BEGIN

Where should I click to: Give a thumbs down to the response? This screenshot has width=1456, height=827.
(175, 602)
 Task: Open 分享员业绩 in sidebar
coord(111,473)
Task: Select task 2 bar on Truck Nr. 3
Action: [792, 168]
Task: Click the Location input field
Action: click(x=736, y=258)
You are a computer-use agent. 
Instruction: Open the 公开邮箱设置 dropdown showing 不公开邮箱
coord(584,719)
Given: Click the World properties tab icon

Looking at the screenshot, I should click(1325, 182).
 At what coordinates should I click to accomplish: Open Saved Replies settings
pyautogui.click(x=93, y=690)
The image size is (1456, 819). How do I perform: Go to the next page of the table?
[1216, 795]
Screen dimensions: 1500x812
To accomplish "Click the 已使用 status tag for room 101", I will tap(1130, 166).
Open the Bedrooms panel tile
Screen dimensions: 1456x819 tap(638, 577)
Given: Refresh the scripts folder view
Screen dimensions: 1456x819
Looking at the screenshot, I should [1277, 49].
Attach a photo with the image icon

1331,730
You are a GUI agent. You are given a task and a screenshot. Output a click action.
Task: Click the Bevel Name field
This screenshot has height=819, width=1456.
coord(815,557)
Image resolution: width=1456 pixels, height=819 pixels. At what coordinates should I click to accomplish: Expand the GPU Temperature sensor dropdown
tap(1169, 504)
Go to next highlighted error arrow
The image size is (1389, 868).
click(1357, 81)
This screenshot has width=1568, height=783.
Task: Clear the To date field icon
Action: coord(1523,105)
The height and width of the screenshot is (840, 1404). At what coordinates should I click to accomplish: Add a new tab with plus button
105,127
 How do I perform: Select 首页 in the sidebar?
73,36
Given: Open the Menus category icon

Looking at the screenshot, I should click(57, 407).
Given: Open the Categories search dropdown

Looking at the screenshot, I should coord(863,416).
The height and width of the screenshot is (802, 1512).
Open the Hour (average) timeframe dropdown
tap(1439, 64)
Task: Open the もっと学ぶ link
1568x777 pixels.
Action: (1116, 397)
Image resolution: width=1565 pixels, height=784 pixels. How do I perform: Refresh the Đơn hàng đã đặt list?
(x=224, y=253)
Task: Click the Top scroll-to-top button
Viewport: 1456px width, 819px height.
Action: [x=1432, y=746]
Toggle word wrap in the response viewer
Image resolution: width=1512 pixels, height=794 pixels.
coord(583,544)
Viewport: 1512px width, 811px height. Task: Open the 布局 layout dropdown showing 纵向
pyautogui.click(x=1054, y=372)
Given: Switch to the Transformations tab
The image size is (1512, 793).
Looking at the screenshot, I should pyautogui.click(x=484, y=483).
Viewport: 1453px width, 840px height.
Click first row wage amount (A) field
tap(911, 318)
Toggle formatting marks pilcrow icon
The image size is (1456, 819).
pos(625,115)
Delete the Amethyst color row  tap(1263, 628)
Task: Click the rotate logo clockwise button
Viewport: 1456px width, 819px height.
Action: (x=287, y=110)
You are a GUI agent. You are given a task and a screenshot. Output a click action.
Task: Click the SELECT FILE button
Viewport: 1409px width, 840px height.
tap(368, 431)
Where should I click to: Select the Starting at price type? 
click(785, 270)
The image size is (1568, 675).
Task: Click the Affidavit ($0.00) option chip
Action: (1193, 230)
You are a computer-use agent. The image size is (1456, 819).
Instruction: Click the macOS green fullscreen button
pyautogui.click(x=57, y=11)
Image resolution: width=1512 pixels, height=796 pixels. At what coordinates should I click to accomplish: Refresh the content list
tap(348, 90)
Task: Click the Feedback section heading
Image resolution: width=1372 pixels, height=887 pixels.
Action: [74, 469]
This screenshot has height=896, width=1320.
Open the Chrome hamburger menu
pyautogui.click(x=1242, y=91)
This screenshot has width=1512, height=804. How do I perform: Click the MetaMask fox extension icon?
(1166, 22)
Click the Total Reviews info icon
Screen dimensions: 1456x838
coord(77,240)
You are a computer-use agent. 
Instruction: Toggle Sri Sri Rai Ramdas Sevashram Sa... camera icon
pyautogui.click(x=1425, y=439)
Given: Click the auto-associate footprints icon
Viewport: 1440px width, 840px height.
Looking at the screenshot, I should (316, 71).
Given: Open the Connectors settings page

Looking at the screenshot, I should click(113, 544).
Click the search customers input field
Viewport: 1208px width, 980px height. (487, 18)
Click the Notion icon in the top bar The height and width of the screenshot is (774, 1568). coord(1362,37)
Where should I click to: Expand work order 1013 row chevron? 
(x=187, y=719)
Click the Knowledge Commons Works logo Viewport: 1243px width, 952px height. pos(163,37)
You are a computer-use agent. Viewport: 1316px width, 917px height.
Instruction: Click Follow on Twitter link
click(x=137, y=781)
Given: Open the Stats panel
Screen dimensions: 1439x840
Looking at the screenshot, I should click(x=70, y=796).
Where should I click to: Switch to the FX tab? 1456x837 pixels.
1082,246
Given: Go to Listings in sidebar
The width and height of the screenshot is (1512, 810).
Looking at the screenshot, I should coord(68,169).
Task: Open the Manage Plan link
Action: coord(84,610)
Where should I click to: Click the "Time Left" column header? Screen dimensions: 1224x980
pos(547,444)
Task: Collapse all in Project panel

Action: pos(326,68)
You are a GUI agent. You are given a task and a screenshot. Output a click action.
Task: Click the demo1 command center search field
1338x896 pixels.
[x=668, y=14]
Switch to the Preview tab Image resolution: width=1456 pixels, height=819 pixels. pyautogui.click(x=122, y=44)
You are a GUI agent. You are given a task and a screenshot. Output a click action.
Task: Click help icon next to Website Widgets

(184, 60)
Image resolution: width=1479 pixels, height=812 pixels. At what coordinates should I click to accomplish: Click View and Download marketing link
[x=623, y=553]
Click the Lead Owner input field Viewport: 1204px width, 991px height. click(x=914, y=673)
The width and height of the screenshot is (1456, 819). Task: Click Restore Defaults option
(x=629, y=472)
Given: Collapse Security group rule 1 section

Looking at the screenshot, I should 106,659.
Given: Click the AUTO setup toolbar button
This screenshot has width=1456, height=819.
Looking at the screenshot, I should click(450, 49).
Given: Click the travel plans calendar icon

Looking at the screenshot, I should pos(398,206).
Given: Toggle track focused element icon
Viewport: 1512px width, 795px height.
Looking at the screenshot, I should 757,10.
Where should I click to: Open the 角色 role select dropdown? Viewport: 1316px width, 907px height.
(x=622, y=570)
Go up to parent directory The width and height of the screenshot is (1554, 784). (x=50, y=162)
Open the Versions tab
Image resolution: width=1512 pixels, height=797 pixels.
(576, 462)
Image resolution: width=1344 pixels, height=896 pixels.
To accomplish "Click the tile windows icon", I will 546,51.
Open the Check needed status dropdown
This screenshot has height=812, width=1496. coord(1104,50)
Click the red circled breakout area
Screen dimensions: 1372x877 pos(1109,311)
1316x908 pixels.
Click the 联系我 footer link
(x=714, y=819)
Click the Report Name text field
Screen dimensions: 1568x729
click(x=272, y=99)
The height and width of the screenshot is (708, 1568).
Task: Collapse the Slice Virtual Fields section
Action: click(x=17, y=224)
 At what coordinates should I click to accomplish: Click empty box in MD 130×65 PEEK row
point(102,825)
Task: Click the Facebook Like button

END

Above are the records. Identify each line that contains the word "Name".

Task: Click the Bevel Name field
Click the Report Name text field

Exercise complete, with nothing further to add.